The companies that will in fact stick out are doing the reverse. They specify what “much better” appears like for themselves first, and after that they make that version of much better repeatable with AI. The difference and order of occasions make a substantial distinction.
If you start with AI and work backwards, you end up at the mean. You wind up in the middle of the pack. You end up sounding like every other firm that took the faster way. But if you start with yourself (your real voice, your actual perspective, the way you really talk with customers when you’re at your finest) and then utilize AI to scale that? Now you have actually got something worth scaling.
Before you ever open ChatGPT or Claude or whatever tool you’re utilizing, you need to get clear on a couple of things. What does your firm really sound like? What you seem like in a pitch, in a customer conference, in a discussion with a coworker you trust. What’s your viewpoint on architecture, on how structures should serve individuals, on what makes a task worth doing? And where are the boundaries? Where does AI help, and where does it need to stop?

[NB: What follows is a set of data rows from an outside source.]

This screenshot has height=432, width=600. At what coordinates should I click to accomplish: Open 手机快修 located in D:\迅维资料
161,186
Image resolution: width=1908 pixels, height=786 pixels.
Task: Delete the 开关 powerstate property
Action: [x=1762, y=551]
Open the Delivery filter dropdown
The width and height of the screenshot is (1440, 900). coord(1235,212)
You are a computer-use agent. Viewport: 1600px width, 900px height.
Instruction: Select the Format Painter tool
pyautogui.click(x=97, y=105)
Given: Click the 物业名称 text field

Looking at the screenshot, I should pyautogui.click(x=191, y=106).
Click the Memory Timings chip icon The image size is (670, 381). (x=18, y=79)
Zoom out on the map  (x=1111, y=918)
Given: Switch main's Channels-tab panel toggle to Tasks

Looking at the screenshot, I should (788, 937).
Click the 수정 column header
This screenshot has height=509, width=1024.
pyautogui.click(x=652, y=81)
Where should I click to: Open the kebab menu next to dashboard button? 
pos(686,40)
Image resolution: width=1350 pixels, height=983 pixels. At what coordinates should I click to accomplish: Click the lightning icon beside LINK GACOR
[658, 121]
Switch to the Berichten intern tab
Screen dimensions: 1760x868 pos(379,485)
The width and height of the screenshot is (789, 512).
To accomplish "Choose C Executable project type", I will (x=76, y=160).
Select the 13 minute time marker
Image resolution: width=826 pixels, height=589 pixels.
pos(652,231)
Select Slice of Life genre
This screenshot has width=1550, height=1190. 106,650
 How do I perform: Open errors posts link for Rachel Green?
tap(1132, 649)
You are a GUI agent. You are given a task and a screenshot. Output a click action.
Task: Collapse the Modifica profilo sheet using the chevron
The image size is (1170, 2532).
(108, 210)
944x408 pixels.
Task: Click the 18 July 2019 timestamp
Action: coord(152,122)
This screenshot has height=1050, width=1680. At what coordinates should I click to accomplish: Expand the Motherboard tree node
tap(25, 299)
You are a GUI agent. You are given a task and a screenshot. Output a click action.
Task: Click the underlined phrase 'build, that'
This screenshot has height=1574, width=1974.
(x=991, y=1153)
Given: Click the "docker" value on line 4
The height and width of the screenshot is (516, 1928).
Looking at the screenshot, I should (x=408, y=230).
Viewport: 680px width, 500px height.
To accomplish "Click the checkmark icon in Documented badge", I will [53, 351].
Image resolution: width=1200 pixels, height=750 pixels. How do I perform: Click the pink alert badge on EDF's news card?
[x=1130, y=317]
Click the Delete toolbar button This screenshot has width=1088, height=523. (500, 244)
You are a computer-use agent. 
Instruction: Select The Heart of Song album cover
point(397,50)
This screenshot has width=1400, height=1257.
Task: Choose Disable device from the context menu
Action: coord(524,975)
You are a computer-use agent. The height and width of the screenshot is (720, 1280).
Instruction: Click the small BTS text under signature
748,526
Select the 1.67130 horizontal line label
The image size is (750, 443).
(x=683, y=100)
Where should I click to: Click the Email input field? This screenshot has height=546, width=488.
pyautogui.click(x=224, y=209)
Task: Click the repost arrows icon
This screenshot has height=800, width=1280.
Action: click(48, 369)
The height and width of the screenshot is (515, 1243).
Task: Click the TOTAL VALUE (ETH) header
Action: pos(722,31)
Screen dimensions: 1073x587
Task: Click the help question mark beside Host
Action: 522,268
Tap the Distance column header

If AI can’t pull those answers from your prompt or its memory, it’s going to complete the blanks with the average. And you won’t even notice it happening up until it’s currently happened.
As soon as those things are specified (actually specified, not simply slightly comprehended), AI ends up being an amplifier rather of a replacement. It takes your voice and makes it more consistent, more scalable, more effective. However the voice is still yours. That’s the whole point; without that structure, you’re simply generating content.
You need to know who you are and what you believe before you AI or automate anything. Your experience. Your perspective. Your taste. Your conviction about what good architecture actually implies. Those things have to come from you. They need to be specified by you. And they have to be safeguarded by you, particularly as the tools get more powerful and the temptation to turn over the secrets gets more powerful.
More content isn’t the response; better content is. And much better starts with you, not with a prompt.